On November 30, the U.S. Department of Justice (DOJ) filed an amicus curiae brief urging the U.S. Supreme Court to deny a petition for a writ of certiorari filed by Gilead Sciences, Inc. from a Ninth Circuit Court of Appeals decision which had revived a declined False Claims Act (FCA) lawsuit brought by two former Gilead employees that had been dismissed in the district court. In doing so, however, DOJ revealed its intention to seek dismissal of the lawsuit under the FCA’s dismissal authority (31 U.S.C. § 3730(c)(2)(A)) if it were remanded to the district court, inciting speculation over whether DOJ was signaling an intention to more aggressively implement the guidance set forth in the so-called “Granston Memo” in January 2018. The memo had urged DOJ attorneys to consider dismissing, and not merely declining, FCA cases when warranted to prevent meritless claims, parasitic lawsuits, or interference with agency policies and programs, or to preserve resources, control litigation, safeguard classified information or address egregious procedural errors.

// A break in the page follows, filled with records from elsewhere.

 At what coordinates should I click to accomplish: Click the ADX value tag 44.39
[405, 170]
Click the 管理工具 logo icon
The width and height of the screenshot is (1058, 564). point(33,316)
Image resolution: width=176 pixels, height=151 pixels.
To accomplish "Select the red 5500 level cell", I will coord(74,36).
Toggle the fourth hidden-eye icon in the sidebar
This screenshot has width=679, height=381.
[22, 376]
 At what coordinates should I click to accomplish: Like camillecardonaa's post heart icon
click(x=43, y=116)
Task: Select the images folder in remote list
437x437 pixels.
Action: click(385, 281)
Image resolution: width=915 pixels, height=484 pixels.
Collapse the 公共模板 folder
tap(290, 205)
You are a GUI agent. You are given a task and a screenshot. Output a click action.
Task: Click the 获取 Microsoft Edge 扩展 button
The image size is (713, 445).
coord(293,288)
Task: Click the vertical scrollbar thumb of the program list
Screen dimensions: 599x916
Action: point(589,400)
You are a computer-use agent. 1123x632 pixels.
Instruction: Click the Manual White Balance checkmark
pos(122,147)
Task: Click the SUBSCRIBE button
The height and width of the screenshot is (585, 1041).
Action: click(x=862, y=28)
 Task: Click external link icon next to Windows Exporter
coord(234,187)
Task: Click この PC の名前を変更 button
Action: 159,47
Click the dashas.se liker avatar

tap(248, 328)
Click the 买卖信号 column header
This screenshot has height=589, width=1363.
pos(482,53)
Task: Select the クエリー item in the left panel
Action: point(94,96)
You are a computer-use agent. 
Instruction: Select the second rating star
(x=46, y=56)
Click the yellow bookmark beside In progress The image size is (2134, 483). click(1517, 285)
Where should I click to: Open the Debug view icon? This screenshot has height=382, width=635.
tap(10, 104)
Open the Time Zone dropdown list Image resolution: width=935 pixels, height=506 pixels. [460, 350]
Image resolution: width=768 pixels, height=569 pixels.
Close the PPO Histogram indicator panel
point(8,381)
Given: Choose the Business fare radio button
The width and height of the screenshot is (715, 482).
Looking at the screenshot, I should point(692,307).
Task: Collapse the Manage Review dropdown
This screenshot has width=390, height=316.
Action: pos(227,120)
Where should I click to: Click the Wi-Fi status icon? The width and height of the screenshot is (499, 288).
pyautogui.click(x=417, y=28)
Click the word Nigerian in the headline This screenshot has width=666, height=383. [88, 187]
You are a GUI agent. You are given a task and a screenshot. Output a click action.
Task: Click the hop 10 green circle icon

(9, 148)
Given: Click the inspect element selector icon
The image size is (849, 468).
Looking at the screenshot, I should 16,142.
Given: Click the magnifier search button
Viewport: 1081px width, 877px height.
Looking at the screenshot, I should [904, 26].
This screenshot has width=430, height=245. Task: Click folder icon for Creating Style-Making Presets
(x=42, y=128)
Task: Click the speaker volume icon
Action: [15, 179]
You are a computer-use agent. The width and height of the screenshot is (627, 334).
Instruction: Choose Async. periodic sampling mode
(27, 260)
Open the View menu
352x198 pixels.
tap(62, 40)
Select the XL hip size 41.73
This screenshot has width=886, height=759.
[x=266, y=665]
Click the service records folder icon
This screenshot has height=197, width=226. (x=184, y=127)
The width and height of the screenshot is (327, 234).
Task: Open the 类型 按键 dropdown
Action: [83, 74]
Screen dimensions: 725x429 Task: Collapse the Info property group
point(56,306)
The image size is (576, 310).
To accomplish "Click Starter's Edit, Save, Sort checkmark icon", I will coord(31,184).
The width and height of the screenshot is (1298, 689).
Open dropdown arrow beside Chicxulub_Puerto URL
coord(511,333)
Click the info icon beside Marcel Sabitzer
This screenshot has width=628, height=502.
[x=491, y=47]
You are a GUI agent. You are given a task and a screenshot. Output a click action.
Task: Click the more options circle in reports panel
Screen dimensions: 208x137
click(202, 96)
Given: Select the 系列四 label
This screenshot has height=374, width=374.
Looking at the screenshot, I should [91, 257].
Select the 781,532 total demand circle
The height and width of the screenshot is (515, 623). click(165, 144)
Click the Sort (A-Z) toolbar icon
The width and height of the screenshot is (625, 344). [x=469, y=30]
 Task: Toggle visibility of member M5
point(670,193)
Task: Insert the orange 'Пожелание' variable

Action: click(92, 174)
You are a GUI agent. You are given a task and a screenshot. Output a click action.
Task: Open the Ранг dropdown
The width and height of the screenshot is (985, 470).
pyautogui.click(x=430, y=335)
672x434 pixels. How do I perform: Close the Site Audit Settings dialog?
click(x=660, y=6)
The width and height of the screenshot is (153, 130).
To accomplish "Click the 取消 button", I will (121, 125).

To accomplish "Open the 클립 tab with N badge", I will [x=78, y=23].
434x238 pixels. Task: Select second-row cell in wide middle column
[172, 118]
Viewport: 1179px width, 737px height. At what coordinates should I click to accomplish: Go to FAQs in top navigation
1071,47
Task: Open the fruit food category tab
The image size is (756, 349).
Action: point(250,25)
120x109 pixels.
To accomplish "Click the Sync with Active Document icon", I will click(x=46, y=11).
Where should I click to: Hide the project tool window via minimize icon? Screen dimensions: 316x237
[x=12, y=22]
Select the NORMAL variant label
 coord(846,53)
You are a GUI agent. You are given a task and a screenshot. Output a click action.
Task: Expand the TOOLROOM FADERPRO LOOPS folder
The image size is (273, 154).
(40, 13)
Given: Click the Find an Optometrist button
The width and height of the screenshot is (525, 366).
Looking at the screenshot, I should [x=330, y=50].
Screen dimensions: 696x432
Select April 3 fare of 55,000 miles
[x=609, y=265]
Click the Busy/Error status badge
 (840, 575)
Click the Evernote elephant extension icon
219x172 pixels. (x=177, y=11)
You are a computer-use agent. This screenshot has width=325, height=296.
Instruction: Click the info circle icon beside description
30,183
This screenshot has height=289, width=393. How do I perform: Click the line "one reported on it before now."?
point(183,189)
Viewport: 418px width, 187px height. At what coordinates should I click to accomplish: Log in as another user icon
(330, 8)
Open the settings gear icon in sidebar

The employee whistleblowers (Relators) alleged that Gilead obtained drug approvals from the U.S. Food and Drug Administration (FDA) by concealing that it intended to source the active ingredient from a Chinese facility not registered with the FDA, and that when Gilead subsequently sought to obtain approval to use the Chinese facility, it falsified or concealed data to obtain the approval. The Relators filed suit under the FCA, alleging that the drugs containing the ingredient sourced from the Chinese facility were not reimbursable. The district court dismissed the complaint for failure to state a claim, but the 9th Circuit reversed. Among other things, the 9th Circuit held that the Relators adequately alleged materiality of the misrepresentations under the Supreme Court’s decision in Universal Health Services, Inc. v. United States ex rel. Escobar, and that while the government continued to make payments after becoming aware of the Relators’ allegations, “the parties dispute exactly what the government knew and when, calling into question its ‘actual knowledge’” regarding Gilead’s misconduct.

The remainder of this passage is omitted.